Word for word, repeat each entry that follows.
START EXERCISE INPUT
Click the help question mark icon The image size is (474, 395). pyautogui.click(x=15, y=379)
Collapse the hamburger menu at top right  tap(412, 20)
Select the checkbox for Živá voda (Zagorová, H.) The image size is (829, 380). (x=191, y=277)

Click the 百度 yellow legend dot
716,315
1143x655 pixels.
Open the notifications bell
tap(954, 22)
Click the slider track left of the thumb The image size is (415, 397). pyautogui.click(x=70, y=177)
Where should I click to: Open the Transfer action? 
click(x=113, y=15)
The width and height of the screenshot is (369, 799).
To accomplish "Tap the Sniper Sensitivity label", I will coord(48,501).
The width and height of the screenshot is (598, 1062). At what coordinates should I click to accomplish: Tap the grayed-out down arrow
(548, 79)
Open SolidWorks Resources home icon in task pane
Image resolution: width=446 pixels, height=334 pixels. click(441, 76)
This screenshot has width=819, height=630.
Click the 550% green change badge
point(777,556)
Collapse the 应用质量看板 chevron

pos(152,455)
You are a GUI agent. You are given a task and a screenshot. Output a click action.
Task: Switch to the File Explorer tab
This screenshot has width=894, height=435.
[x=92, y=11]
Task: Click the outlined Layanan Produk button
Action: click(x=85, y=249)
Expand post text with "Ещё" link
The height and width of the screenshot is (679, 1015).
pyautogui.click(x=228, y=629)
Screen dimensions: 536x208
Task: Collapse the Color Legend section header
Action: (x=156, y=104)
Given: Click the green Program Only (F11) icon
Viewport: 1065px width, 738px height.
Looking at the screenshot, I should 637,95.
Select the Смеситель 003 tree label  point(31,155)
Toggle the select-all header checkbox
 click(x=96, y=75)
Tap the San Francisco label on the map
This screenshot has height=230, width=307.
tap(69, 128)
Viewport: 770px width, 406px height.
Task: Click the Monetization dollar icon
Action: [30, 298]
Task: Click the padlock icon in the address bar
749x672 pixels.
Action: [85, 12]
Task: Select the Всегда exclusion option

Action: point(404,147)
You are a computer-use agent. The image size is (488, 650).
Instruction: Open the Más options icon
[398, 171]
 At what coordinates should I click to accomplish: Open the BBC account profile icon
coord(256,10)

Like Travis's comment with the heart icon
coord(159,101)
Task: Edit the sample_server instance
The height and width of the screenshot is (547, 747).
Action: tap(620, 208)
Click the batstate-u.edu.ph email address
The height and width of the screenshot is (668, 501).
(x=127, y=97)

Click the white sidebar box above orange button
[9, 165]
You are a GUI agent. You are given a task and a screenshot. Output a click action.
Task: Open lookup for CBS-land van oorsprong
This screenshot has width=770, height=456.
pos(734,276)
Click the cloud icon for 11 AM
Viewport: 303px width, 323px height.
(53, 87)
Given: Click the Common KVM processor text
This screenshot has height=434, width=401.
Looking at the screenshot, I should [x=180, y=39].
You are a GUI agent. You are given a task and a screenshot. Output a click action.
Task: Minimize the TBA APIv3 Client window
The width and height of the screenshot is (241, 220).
END EXERCISE INPUT
- **EXERCISE ANSWER**:
Click the help question mark icon The image size is (474, 395). pyautogui.click(x=15, y=379)
Collapse the hamburger menu at top right  tap(412, 20)
Select the checkbox for Živá voda (Zagorová, H.) The image size is (829, 380). (x=191, y=277)

Click the 百度 yellow legend dot
716,315
1143x655 pixels.
Open the notifications bell
tap(954, 22)
Click the slider track left of the thumb The image size is (415, 397). pyautogui.click(x=70, y=177)
Where should I click to: Open the Transfer action? 
click(x=113, y=15)
The width and height of the screenshot is (369, 799).
To accomplish "Tap the Sniper Sensitivity label", I will coord(48,501).
The width and height of the screenshot is (598, 1062). At what coordinates should I click to accomplish: Tap the grayed-out down arrow
(548, 79)
Open SolidWorks Resources home icon in task pane
Image resolution: width=446 pixels, height=334 pixels. click(441, 76)
This screenshot has width=819, height=630.
Click the 550% green change badge
point(777,556)
Collapse the 应用质量看板 chevron

pos(152,455)
You are a GUI agent. You are given a task and a screenshot. Output a click action.
Task: Switch to the File Explorer tab
This screenshot has width=894, height=435.
[x=92, y=11]
Task: Click the outlined Layanan Produk button
Action: click(x=85, y=249)
Expand post text with "Ещё" link
The height and width of the screenshot is (679, 1015).
pyautogui.click(x=228, y=629)
Screen dimensions: 536x208
Task: Collapse the Color Legend section header
Action: (x=156, y=104)
Given: Click the green Program Only (F11) icon
Viewport: 1065px width, 738px height.
Looking at the screenshot, I should 637,95.
Select the Смеситель 003 tree label  point(31,155)
Toggle the select-all header checkbox
 click(x=96, y=75)
Tap the San Francisco label on the map
This screenshot has height=230, width=307.
tap(69, 128)
Viewport: 770px width, 406px height.
Task: Click the Monetization dollar icon
Action: [30, 298]
Task: Click the padlock icon in the address bar
749x672 pixels.
Action: [85, 12]
Task: Select the Всегда exclusion option

Action: point(404,147)
You are a computer-use agent. The image size is (488, 650).
Instruction: Open the Más options icon
[398, 171]
 At what coordinates should I click to accomplish: Open the BBC account profile icon
coord(256,10)

Like Travis's comment with the heart icon
coord(159,101)
Task: Edit the sample_server instance
The height and width of the screenshot is (547, 747).
Action: tap(620, 208)
Click the batstate-u.edu.ph email address
The height and width of the screenshot is (668, 501).
(x=127, y=97)

Click the white sidebar box above orange button
[9, 165]
You are a GUI agent. You are given a task and a screenshot. Output a click action.
Task: Open lookup for CBS-land van oorsprong
This screenshot has width=770, height=456.
pos(734,276)
Click the cloud icon for 11 AM
Viewport: 303px width, 323px height.
(53, 87)
Given: Click the Common KVM processor text
This screenshot has height=434, width=401.
Looking at the screenshot, I should [x=180, y=39].
You are a GUI agent. You are given a task and a screenshot. Output a click action.
Task: Minimize the TBA APIv3 Client window
The width and height of the screenshot is (241, 220).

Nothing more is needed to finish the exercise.